## What the task requires
Write out the line that has "Média ajánlat (1422, 340)" in it, along with each line that comes after it until the listing ends, and add nothing.

━━━━━━

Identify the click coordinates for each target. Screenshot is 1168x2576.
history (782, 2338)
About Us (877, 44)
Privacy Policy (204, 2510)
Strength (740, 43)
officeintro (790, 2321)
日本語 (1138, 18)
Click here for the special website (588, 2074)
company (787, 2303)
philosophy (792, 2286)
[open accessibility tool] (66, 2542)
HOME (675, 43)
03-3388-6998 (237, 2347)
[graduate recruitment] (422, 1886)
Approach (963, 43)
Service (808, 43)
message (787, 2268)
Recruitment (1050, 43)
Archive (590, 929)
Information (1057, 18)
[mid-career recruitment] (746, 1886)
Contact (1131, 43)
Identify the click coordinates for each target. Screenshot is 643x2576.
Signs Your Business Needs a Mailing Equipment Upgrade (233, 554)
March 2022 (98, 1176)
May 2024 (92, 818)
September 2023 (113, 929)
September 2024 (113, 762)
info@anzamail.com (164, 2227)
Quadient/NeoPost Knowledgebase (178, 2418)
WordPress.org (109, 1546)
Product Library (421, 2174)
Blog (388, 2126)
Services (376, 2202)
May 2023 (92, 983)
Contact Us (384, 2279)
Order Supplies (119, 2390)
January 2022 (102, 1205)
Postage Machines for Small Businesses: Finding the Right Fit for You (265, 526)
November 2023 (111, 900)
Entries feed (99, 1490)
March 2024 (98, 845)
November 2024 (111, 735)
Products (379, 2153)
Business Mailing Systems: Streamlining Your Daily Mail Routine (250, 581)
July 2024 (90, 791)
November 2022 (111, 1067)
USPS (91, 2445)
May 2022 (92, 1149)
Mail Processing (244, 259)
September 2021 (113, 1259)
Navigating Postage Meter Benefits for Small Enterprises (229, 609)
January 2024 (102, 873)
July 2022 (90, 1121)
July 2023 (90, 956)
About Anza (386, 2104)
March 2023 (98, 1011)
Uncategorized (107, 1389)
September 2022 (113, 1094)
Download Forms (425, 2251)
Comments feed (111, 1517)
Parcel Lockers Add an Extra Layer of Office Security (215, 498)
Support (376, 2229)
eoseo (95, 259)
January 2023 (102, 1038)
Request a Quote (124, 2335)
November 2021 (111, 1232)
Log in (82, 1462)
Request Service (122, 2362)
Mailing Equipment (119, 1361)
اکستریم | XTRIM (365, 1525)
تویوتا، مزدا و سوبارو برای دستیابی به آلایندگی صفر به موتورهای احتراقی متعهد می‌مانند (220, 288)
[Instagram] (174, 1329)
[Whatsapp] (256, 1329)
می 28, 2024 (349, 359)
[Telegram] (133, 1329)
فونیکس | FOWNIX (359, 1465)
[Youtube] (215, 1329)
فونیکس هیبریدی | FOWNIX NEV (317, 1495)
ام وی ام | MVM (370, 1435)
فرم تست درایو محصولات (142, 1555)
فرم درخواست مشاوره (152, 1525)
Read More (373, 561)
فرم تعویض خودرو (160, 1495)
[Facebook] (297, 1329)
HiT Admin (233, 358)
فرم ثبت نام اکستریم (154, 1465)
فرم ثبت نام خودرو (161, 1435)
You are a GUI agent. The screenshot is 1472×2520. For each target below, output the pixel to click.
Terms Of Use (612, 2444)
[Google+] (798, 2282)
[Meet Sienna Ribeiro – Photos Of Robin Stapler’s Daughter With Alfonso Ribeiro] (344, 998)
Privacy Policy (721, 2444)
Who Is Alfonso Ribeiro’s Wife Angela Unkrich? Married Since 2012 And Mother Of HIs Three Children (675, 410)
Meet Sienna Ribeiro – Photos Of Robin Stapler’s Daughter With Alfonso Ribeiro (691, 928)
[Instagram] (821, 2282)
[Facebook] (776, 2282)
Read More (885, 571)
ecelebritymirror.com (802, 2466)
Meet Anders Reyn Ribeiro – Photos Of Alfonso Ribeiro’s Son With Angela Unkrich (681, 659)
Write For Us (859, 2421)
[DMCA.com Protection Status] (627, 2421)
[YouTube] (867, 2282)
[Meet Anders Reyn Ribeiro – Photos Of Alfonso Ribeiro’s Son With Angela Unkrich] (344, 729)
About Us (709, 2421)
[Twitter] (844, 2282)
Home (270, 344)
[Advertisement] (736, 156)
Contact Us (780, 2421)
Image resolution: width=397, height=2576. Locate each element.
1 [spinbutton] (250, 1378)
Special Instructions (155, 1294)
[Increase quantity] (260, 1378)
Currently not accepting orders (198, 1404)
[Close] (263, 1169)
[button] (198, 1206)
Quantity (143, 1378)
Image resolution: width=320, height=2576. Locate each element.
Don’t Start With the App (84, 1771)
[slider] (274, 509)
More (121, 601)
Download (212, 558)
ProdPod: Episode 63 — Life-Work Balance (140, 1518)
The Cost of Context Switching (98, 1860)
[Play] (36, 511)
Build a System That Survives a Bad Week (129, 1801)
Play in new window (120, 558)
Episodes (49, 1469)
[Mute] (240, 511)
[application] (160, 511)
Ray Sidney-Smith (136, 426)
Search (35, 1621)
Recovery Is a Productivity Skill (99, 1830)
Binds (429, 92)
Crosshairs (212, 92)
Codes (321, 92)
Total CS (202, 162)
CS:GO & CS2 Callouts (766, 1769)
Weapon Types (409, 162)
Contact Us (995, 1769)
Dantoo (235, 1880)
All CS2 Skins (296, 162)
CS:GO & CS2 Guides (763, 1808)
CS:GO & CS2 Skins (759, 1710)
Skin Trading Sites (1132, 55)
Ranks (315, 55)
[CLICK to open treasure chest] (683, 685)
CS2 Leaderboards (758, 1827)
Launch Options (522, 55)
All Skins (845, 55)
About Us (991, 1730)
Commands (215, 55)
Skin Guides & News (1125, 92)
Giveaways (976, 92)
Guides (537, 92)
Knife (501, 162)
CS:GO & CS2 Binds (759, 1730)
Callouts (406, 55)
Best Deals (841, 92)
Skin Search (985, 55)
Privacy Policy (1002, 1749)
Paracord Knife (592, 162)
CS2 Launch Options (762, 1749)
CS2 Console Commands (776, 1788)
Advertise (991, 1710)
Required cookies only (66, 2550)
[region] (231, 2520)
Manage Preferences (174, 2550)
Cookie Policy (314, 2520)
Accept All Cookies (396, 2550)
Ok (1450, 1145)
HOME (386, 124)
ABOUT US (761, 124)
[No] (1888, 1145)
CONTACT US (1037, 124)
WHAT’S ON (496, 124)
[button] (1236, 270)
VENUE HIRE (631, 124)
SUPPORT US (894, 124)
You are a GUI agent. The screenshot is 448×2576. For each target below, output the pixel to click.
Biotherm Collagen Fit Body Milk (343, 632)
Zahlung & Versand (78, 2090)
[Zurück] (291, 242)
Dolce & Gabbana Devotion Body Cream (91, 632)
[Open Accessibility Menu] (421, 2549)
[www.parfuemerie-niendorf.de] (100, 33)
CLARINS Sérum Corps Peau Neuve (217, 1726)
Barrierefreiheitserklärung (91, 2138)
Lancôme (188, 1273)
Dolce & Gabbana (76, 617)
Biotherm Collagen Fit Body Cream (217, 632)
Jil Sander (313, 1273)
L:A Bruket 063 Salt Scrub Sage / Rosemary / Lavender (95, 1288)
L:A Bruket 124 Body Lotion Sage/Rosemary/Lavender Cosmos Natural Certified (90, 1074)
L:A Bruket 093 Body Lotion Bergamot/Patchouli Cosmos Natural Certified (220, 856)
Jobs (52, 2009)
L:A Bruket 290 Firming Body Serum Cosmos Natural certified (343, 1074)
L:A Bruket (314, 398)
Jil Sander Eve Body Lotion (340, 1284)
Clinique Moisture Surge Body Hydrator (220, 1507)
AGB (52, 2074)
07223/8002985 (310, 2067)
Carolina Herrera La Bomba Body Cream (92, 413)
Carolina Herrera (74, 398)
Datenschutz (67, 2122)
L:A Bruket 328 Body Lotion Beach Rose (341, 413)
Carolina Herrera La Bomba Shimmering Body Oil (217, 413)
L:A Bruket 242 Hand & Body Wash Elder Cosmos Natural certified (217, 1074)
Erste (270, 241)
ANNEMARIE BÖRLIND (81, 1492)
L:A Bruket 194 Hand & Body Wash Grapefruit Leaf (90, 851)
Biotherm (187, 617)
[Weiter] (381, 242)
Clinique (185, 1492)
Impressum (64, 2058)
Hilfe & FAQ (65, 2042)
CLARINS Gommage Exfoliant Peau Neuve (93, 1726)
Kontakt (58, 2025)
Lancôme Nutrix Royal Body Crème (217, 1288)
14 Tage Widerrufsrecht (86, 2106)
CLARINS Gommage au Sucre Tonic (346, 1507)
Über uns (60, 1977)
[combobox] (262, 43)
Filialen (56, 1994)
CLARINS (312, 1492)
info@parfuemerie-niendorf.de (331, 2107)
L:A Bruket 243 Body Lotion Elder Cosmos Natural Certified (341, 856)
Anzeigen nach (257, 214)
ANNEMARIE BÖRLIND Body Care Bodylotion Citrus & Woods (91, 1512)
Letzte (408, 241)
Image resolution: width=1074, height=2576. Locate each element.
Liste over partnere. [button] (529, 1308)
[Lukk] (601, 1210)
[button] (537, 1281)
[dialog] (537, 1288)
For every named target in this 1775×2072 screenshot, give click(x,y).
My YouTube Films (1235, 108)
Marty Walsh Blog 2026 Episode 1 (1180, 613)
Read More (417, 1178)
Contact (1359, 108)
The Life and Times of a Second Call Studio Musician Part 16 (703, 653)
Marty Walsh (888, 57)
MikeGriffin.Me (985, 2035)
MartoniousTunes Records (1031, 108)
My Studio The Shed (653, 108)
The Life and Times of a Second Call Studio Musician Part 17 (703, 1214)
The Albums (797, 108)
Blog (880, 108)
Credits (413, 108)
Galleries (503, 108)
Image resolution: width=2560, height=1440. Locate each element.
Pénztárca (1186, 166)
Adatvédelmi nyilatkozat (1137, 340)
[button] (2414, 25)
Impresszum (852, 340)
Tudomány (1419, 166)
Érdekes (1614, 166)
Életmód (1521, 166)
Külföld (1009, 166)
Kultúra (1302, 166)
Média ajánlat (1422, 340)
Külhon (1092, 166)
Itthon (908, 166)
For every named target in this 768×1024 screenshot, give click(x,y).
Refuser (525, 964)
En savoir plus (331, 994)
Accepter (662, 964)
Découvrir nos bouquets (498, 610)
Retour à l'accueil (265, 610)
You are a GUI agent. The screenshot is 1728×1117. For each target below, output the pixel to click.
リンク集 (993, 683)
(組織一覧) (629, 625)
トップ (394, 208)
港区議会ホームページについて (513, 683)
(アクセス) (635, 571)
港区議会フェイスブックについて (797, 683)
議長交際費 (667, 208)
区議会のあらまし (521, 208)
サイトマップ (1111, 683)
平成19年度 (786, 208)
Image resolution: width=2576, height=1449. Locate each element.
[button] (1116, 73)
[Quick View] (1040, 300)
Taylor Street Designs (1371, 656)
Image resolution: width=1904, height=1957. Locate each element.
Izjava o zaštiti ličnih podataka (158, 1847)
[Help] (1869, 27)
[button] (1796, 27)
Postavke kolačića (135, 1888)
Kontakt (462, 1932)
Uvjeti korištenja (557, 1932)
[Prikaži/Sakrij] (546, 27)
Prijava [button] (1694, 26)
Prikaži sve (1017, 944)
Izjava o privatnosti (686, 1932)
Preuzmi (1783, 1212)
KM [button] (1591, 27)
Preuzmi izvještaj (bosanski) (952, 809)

━━━━━━

## Your response
Média ajánlat (1422, 340)
Külhon (1092, 166)
Itthon (908, 166)
For every named target in this 768×1024 screenshot, give click(x,y).
Refuser (525, 964)
En savoir plus (331, 994)
Accepter (662, 964)
Découvrir nos bouquets (498, 610)
Retour à l'accueil (265, 610)
You are a GUI agent. The screenshot is 1728×1117. For each target below, output the pixel to click.
リンク集 (993, 683)
(組織一覧) (629, 625)
トップ (394, 208)
港区議会ホームページについて (513, 683)
(アクセス) (635, 571)
港区議会フェイスブックについて (797, 683)
議長交際費 (667, 208)
区議会のあらまし (521, 208)
サイトマップ (1111, 683)
平成19年度 (786, 208)
Image resolution: width=2576, height=1449. Locate each element.
[button] (1116, 73)
[Quick View] (1040, 300)
Taylor Street Designs (1371, 656)
Image resolution: width=1904, height=1957. Locate each element.
Izjava o zaštiti ličnih podataka (158, 1847)
[Help] (1869, 27)
[button] (1796, 27)
Postavke kolačića (135, 1888)
Kontakt (462, 1932)
Uvjeti korištenja (557, 1932)
[Prikaži/Sakrij] (546, 27)
Prijava [button] (1694, 26)
Prikaži sve (1017, 944)
Izjava o privatnosti (686, 1932)
Preuzmi (1783, 1212)
KM [button] (1591, 27)
Preuzmi izvještaj (bosanski) (952, 809)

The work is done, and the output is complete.